However, when I follow the instruction of my advisor, I just get stuck for solving it. He said that when Im z>0 the path of integration is in the upper half-plane, and vice versa. I understood that statement. Therefore, to prove that limit value of f(z) for z -> x for $x \in (-∞, -1)$, we must establish that the same limit exists also when we approach x to upper half-plane or the lower half-plane.

But I don't understand that the difference between these limits equals to the $\int_C \frac{2\zeta}{\zeta^2-1}$ (C is regular closed curve surrounding $\zeta=+1,-1$ . Why does that differnce is followed by above integral form, and why does the contour is defined as above? I barely grasp the concept..........

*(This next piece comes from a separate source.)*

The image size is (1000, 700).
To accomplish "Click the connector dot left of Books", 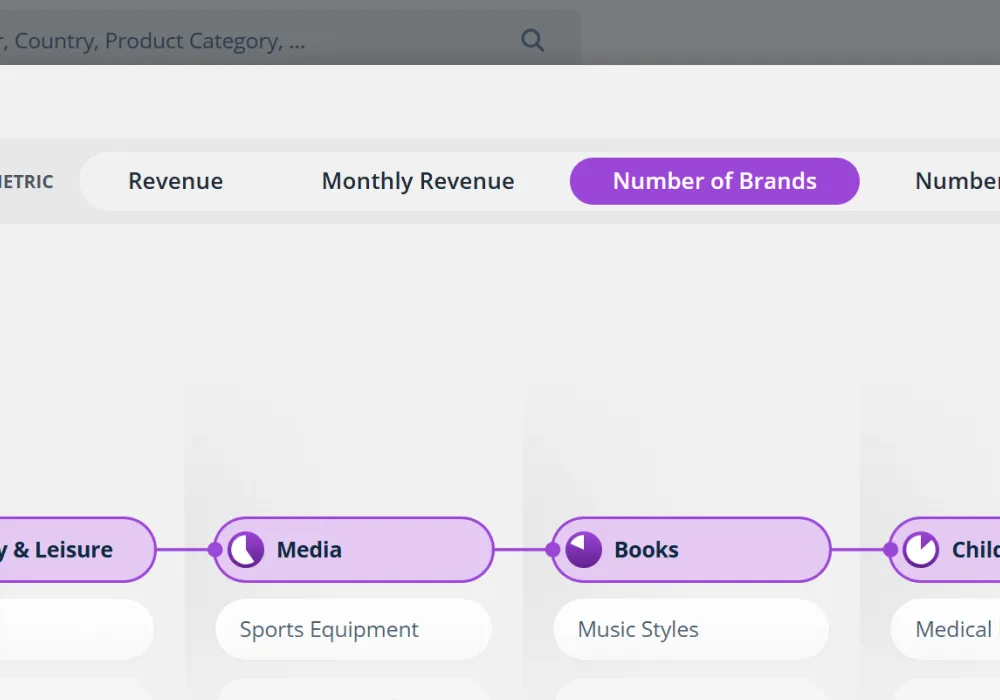I will [553, 550].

Also, assuming that I understand that thing, there is still problematic to complete the proof. By the argument principle, since the $z^2-1$ has its zero in C by +1 and -1, $\int_C \frac{2\zeta}{\zeta^2-1}d\zeta=2 \pi i \times 2 = 4 \pi i$ , Then, how we conclude that limit value exists? My professor just said me that $e^{w/2}=e^{(w+4\pi i)/2}$ but I cannot understand why that thing satisfies. After that, how to applying Morera to complete this things?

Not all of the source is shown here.